If we move on to developmental milestones:
First smile : 2.5 months old
First laugh: 4 months old
Rolled over consistently : 8 months old
Started sitting for a few seconds: 7.5 months
Sitting for more than 10 minutes: 11 months
Says one word (Dada) : 10 months

In the world of Down Syndrome he is doing fine.  Down Syndrome milestones have there own charts (how cool is that).  So if he continues to meet the averages on the down syndrome chart than he should be crawling around 14 months and he should be pulling to stand at 15 months and he might even be walking by 2 years old.  He may not do it at these times, the ranges of development are quite large.  We don't look at the chart to estimate his progress, we just appreciate when he figures something out. 

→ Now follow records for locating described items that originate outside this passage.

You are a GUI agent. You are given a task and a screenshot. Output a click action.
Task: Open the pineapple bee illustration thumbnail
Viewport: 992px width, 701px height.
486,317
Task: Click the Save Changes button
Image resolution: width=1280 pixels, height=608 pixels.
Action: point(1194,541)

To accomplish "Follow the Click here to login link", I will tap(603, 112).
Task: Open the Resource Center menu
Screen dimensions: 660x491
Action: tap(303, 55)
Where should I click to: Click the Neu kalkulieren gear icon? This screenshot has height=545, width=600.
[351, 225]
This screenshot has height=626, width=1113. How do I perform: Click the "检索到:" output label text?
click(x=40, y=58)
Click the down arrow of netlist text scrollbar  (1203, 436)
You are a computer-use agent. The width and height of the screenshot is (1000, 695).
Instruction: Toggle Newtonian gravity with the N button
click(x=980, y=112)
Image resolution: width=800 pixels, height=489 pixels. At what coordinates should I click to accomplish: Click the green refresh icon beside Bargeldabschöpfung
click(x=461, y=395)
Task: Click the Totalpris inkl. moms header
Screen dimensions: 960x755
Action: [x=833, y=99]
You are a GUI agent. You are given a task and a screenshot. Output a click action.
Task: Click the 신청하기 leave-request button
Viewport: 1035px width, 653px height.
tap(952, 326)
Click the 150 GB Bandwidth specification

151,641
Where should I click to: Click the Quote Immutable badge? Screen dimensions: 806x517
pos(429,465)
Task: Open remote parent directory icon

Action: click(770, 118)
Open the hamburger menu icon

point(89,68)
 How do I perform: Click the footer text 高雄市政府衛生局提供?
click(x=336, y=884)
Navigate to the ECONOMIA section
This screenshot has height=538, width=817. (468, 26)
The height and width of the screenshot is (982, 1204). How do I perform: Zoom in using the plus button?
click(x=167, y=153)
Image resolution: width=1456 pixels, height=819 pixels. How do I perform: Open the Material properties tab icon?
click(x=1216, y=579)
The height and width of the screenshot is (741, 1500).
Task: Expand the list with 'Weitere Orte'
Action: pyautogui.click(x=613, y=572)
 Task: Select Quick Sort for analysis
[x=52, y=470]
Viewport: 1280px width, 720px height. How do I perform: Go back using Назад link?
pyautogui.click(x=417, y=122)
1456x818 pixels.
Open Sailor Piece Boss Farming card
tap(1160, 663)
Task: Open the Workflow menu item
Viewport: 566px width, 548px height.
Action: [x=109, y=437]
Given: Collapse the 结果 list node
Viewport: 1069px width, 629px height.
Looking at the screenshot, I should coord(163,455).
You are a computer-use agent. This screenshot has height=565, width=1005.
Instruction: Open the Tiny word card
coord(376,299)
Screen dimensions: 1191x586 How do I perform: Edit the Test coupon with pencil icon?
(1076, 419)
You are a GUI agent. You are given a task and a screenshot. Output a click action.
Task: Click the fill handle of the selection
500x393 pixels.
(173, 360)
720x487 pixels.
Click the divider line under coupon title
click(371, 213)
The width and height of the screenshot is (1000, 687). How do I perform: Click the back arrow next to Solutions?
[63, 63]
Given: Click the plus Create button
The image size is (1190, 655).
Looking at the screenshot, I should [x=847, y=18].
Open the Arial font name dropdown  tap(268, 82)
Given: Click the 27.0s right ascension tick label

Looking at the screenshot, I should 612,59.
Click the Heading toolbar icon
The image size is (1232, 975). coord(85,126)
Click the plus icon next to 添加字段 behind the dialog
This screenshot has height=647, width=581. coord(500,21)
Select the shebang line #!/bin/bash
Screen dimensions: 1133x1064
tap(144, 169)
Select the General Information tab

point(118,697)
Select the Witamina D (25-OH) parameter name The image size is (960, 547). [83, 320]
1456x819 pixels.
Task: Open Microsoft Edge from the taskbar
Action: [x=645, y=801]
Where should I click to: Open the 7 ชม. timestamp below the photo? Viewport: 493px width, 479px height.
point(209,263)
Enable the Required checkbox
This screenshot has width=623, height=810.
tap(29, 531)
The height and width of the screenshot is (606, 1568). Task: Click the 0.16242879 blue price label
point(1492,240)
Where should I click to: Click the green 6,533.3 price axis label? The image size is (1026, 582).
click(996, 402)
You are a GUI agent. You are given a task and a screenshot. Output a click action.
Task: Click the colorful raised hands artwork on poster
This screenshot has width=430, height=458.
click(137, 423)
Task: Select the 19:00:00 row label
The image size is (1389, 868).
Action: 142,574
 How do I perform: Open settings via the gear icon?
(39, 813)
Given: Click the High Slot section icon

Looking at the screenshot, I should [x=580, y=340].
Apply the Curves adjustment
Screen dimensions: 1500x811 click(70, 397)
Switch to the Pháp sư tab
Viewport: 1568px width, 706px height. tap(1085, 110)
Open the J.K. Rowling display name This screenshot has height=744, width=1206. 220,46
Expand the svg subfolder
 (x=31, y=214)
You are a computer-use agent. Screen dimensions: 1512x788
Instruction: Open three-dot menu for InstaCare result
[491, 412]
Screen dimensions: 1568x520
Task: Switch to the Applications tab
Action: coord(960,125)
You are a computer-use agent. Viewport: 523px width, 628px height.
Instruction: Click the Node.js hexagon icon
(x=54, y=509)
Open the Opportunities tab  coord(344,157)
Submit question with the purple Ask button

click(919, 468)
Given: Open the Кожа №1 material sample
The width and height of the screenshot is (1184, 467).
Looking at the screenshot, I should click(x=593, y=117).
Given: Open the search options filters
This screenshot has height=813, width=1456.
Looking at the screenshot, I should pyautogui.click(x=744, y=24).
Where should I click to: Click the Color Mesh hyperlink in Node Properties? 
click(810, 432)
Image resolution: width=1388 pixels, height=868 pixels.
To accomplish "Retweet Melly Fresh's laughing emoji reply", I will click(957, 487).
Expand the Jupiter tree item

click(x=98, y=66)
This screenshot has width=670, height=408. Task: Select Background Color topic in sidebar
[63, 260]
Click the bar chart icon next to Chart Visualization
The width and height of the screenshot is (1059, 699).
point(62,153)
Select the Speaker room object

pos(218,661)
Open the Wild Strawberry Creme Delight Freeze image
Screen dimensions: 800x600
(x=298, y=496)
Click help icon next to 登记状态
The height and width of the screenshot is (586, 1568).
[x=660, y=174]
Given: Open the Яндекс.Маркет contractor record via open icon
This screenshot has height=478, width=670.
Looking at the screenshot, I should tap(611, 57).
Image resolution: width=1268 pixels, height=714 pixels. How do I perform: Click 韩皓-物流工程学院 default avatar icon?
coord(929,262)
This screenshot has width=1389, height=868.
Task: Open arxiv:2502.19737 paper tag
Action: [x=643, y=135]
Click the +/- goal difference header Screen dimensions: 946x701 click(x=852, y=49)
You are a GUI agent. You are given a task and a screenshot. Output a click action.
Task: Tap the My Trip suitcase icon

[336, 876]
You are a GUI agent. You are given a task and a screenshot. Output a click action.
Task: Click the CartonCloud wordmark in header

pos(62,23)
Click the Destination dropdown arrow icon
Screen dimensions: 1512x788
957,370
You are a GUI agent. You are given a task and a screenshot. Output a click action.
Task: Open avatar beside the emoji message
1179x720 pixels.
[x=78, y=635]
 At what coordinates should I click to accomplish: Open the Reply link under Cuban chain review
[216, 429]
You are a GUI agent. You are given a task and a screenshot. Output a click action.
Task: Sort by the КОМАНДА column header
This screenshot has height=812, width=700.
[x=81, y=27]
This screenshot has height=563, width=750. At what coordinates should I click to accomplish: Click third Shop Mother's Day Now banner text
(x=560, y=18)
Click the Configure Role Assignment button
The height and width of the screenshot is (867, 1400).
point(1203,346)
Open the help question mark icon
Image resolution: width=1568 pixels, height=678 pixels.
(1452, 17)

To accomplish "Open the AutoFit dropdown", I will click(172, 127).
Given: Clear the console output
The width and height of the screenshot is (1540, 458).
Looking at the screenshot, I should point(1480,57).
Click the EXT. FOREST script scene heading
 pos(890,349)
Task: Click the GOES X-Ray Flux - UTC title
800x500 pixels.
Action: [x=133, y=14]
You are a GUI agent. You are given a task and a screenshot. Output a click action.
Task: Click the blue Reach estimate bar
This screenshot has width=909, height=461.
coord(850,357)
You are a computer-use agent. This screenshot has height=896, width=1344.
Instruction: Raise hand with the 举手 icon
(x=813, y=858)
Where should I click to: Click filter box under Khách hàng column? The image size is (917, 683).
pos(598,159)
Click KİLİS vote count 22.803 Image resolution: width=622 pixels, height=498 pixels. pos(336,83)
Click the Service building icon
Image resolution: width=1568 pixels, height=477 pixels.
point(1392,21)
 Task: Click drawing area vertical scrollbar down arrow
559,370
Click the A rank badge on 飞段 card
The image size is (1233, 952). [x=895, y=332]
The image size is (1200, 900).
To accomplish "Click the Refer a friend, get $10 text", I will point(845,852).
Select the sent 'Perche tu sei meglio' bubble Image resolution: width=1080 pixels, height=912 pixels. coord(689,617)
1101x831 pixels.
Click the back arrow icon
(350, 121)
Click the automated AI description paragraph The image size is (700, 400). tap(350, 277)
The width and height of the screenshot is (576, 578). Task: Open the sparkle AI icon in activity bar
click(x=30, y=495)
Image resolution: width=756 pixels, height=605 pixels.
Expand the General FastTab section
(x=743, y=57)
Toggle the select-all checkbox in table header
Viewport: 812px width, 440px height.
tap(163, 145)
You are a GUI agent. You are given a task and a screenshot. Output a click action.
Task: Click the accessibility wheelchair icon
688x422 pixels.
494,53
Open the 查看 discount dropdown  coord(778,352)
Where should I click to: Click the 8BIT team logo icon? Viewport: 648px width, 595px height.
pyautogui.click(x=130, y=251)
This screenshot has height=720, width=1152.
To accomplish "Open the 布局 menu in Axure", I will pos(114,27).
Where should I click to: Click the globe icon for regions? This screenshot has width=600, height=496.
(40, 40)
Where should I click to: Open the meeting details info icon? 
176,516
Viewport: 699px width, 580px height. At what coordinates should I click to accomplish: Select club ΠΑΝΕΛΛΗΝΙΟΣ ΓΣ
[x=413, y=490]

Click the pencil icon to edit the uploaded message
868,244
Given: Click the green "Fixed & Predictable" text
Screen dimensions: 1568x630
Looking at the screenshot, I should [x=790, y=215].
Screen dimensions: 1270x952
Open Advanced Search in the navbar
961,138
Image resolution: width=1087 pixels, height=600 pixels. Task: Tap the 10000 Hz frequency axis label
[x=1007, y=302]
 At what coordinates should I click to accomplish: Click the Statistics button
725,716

When David was in the NICU I would ask every day when can I hold him.  Then after that milestone was reached I would ask when will he come home.  What I was told and finally understood that has made this whole milestone thing easy to understand, David will do things on his own time when he is ready.  There isn't really any magic number or date or straight line to follow.  David's body will respond when it is strong enough and when he is ready to figure it out.  We do know that whatever it is be it medical or developmental, David is driven and strong and determined.  David is a real fighter and will always be a miracle in his mommy's eyes.

Side note: when do I find time to blog, on the weekend (includes Friday as I only work Mon to Thurs) while my angel sleeps.  And about that sleeping milestone of sleeping through the night, I think it was about the time he came home from the hospital at 6 weeks old (shameless brag).  But I get up two times every night to feed him (he sleeps through the whole thing, plug him in and let the food flow, love the g-tube).